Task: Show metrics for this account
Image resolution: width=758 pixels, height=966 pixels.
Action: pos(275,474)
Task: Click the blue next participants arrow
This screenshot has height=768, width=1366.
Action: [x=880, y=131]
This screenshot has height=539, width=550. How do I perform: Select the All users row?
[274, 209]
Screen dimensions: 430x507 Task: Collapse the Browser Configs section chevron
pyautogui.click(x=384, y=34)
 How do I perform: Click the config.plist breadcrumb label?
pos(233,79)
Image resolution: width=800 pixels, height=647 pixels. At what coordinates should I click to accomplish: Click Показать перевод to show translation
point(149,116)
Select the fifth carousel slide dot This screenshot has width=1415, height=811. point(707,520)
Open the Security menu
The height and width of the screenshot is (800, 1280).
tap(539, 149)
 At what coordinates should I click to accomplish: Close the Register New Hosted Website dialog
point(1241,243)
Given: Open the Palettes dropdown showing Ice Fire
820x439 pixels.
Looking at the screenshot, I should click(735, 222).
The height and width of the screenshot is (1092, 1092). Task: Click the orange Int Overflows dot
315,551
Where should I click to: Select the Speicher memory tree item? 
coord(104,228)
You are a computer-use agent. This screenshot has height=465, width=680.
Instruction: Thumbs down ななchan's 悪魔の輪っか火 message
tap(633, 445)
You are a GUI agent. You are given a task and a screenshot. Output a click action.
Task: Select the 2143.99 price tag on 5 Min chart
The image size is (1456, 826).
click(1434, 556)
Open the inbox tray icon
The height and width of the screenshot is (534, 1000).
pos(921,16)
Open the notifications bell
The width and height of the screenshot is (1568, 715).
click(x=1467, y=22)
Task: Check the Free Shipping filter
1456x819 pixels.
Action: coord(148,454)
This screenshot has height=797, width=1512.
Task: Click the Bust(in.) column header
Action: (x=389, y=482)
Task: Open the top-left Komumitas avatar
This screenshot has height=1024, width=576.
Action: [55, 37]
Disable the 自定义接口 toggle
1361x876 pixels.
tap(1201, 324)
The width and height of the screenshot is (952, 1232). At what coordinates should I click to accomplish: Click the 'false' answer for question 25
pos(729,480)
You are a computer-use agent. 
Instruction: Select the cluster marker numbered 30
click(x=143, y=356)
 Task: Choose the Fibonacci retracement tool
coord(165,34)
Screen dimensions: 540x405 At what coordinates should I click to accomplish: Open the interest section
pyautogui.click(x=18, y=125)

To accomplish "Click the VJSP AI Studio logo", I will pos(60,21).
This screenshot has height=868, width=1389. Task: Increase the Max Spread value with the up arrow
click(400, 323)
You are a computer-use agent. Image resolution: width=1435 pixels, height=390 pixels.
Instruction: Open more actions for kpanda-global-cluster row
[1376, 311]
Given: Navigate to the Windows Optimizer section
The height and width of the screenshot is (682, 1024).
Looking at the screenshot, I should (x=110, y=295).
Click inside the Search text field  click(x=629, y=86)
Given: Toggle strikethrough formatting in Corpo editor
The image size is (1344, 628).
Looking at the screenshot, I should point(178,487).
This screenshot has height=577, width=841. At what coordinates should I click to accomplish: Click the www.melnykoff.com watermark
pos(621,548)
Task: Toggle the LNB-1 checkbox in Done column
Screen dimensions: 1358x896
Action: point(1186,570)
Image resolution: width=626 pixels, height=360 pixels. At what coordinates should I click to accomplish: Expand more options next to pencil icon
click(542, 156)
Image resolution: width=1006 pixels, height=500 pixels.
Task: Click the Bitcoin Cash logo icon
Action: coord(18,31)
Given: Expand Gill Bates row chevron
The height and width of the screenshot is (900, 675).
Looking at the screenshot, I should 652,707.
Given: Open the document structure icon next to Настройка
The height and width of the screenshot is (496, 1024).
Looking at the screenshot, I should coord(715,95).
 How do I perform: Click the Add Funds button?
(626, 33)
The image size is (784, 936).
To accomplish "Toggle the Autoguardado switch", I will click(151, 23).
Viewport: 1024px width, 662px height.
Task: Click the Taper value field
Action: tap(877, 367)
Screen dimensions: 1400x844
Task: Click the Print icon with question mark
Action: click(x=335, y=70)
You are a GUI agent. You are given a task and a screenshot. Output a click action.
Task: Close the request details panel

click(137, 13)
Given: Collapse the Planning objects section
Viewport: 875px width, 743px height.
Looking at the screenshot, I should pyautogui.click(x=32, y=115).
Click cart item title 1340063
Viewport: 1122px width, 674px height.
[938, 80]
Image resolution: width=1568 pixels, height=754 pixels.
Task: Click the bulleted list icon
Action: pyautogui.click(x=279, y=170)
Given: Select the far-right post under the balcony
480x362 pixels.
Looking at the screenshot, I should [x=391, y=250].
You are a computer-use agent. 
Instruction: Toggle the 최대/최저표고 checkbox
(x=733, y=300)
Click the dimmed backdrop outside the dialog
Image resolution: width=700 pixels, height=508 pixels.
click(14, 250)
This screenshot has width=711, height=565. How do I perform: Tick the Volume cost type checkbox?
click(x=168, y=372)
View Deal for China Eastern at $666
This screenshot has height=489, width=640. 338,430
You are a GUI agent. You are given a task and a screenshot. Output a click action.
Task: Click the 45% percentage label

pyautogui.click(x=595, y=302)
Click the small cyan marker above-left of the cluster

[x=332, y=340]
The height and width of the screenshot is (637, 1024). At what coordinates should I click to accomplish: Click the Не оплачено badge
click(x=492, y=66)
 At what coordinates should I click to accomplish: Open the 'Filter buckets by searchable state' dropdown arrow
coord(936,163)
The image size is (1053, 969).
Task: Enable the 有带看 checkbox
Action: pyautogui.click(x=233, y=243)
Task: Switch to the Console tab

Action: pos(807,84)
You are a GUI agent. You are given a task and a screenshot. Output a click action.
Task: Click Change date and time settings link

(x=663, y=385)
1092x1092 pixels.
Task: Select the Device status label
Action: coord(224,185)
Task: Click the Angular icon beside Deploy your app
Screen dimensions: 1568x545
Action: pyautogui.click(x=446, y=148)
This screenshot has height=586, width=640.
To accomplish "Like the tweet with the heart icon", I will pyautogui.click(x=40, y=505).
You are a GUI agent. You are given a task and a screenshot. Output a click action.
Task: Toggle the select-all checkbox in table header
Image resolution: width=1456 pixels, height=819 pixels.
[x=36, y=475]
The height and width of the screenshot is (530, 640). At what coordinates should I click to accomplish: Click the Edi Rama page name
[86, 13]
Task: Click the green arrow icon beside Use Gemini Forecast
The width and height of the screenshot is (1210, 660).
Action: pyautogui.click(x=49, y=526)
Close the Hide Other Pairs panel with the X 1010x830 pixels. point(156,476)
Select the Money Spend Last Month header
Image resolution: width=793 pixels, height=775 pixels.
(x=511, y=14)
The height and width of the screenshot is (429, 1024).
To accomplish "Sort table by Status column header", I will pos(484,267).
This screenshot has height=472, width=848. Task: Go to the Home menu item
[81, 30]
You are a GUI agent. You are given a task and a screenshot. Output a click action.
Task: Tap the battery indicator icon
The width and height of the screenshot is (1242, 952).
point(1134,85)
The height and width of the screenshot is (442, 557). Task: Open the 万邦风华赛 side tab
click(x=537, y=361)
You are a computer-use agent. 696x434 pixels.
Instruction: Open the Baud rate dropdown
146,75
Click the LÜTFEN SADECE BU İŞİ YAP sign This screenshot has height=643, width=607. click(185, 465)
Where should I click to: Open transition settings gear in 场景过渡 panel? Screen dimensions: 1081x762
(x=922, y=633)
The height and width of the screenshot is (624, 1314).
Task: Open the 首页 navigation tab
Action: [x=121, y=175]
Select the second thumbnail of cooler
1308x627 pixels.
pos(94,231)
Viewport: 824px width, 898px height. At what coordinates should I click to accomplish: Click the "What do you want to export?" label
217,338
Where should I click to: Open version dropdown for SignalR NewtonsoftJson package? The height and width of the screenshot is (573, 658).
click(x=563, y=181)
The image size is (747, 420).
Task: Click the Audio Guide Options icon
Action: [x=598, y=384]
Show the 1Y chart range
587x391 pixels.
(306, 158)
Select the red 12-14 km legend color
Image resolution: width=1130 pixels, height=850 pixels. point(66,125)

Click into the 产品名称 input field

◆ **WHAT THIS TASK INVOLVES**
Emit verbatim the lines running from the one with "Task: Click the green" through the last line of the data, both endpoints inclusive.

◆ **REPLY TO THE TASK**
Task: Click the green arrow icon beside Use Gemini Forecast
The width and height of the screenshot is (1210, 660).
Action: pyautogui.click(x=49, y=526)
Close the Hide Other Pairs panel with the X 1010x830 pixels. point(156,476)
Select the Money Spend Last Month header
Image resolution: width=793 pixels, height=775 pixels.
(x=511, y=14)
The height and width of the screenshot is (429, 1024).
To accomplish "Sort table by Status column header", I will pos(484,267).
This screenshot has height=472, width=848. Task: Go to the Home menu item
[81, 30]
You are a GUI agent. You are given a task and a screenshot. Output a click action.
Task: Tap the battery indicator icon
The width and height of the screenshot is (1242, 952).
point(1134,85)
The height and width of the screenshot is (442, 557). Task: Open the 万邦风华赛 side tab
click(x=537, y=361)
You are a computer-use agent. 696x434 pixels.
Instruction: Open the Baud rate dropdown
146,75
Click the LÜTFEN SADECE BU İŞİ YAP sign This screenshot has height=643, width=607. click(185, 465)
Where should I click to: Open transition settings gear in 场景过渡 panel? Screen dimensions: 1081x762
(x=922, y=633)
The height and width of the screenshot is (624, 1314).
Task: Open the 首页 navigation tab
Action: [x=121, y=175]
Select the second thumbnail of cooler
1308x627 pixels.
pos(94,231)
Viewport: 824px width, 898px height. At what coordinates should I click to accomplish: Click the "What do you want to export?" label
217,338
Where should I click to: Open version dropdown for SignalR NewtonsoftJson package? The height and width of the screenshot is (573, 658).
click(x=563, y=181)
The image size is (747, 420).
Task: Click the Audio Guide Options icon
Action: [x=598, y=384]
Show the 1Y chart range
587x391 pixels.
(306, 158)
Select the red 12-14 km legend color
Image resolution: width=1130 pixels, height=850 pixels. point(66,125)

Click into the 产品名称 input field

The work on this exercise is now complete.